Collected data
==*==

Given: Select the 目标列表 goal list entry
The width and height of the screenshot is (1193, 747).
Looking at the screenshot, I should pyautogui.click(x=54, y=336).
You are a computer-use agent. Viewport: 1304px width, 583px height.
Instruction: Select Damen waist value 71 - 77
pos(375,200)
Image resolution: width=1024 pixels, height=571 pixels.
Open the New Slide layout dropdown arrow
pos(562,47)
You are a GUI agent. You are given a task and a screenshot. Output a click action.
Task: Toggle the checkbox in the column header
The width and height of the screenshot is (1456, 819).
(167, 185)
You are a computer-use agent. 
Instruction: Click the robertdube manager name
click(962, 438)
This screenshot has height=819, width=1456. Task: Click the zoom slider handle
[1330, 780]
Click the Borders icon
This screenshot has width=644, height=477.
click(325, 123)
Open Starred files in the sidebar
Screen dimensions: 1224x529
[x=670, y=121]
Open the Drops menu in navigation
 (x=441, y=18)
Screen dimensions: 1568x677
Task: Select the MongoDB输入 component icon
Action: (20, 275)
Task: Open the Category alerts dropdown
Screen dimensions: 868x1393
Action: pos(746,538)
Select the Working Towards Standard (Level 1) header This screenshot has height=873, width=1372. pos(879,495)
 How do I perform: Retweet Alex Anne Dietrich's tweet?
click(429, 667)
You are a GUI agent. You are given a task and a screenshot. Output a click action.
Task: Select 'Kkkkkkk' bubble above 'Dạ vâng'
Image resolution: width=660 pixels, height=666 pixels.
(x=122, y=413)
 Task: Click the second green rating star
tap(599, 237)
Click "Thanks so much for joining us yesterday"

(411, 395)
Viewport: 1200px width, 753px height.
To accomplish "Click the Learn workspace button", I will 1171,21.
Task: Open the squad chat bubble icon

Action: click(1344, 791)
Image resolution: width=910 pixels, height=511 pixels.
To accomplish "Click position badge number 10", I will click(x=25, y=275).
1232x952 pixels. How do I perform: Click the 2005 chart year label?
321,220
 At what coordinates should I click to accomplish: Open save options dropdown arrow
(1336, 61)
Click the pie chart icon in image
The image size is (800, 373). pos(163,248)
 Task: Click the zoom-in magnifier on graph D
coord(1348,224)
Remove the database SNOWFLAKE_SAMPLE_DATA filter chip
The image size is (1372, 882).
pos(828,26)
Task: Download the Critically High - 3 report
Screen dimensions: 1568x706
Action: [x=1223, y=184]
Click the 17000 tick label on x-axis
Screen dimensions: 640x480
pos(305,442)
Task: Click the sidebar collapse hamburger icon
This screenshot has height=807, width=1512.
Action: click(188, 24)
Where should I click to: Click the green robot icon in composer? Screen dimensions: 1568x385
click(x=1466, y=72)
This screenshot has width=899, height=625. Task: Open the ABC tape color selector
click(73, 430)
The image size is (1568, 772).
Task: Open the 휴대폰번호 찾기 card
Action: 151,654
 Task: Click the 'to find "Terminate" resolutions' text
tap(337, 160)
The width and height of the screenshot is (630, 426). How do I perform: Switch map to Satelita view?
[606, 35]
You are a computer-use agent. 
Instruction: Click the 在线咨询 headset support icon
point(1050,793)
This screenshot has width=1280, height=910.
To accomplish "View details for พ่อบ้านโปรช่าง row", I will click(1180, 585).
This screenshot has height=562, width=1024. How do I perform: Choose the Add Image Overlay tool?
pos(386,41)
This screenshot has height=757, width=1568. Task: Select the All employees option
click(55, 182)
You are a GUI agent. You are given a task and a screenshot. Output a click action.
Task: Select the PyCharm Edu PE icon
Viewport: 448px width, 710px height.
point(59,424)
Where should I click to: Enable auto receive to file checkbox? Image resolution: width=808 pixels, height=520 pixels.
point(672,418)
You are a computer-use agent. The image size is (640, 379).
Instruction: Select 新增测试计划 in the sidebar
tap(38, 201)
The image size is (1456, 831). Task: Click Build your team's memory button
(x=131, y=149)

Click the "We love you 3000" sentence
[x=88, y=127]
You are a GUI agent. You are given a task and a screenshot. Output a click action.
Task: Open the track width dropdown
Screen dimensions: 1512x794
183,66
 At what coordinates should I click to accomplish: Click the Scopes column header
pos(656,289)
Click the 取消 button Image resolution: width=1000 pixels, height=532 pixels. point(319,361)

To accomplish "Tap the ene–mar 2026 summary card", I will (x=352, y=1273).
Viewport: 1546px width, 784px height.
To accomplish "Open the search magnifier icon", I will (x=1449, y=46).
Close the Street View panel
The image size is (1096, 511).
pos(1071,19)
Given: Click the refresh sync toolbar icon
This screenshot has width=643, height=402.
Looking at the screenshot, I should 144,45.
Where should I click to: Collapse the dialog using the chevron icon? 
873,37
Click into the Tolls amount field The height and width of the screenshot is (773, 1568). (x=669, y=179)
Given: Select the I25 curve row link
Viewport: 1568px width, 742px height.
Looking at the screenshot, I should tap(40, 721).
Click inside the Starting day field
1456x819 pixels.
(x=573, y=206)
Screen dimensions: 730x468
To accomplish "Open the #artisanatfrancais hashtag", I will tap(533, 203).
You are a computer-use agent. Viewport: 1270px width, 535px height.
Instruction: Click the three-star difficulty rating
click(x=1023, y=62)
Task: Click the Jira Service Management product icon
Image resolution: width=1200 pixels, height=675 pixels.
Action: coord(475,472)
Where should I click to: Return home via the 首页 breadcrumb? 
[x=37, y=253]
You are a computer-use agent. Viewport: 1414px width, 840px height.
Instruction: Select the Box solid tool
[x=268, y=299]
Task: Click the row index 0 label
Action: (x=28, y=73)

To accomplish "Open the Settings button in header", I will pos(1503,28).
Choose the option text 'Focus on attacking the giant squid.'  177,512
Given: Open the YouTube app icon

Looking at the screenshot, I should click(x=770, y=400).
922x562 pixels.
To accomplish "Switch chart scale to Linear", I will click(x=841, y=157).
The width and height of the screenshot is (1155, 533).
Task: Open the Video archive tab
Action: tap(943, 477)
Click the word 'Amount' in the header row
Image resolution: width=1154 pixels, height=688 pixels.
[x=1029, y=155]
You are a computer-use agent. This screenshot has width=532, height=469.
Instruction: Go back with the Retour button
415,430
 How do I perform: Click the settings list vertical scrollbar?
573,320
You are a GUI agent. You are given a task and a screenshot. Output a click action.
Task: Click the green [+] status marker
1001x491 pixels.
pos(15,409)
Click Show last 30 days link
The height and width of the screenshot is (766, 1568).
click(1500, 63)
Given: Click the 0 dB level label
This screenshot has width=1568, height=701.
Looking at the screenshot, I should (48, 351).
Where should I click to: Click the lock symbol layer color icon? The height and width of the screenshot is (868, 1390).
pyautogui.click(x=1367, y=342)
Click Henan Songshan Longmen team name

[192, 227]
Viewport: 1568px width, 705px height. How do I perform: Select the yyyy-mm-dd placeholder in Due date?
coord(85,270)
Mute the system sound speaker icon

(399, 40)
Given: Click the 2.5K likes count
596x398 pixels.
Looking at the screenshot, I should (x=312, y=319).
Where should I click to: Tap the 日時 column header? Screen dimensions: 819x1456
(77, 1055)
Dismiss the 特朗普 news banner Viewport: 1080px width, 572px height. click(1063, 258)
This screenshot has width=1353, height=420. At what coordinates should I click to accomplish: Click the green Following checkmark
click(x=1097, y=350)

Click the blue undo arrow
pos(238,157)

==*==

* Task to complete *
Copy out verbatim the lines of the material between the line containing "Where should I click to: Collapse" and the line containing "(x=573, y=206)", inclusive.

* Solution to this task *
Where should I click to: Collapse the dialog using the chevron icon? 
873,37
Click into the Tolls amount field The height and width of the screenshot is (773, 1568). (x=669, y=179)
Given: Select the I25 curve row link
Viewport: 1568px width, 742px height.
Looking at the screenshot, I should tap(40, 721).
Click inside the Starting day field
1456x819 pixels.
(x=573, y=206)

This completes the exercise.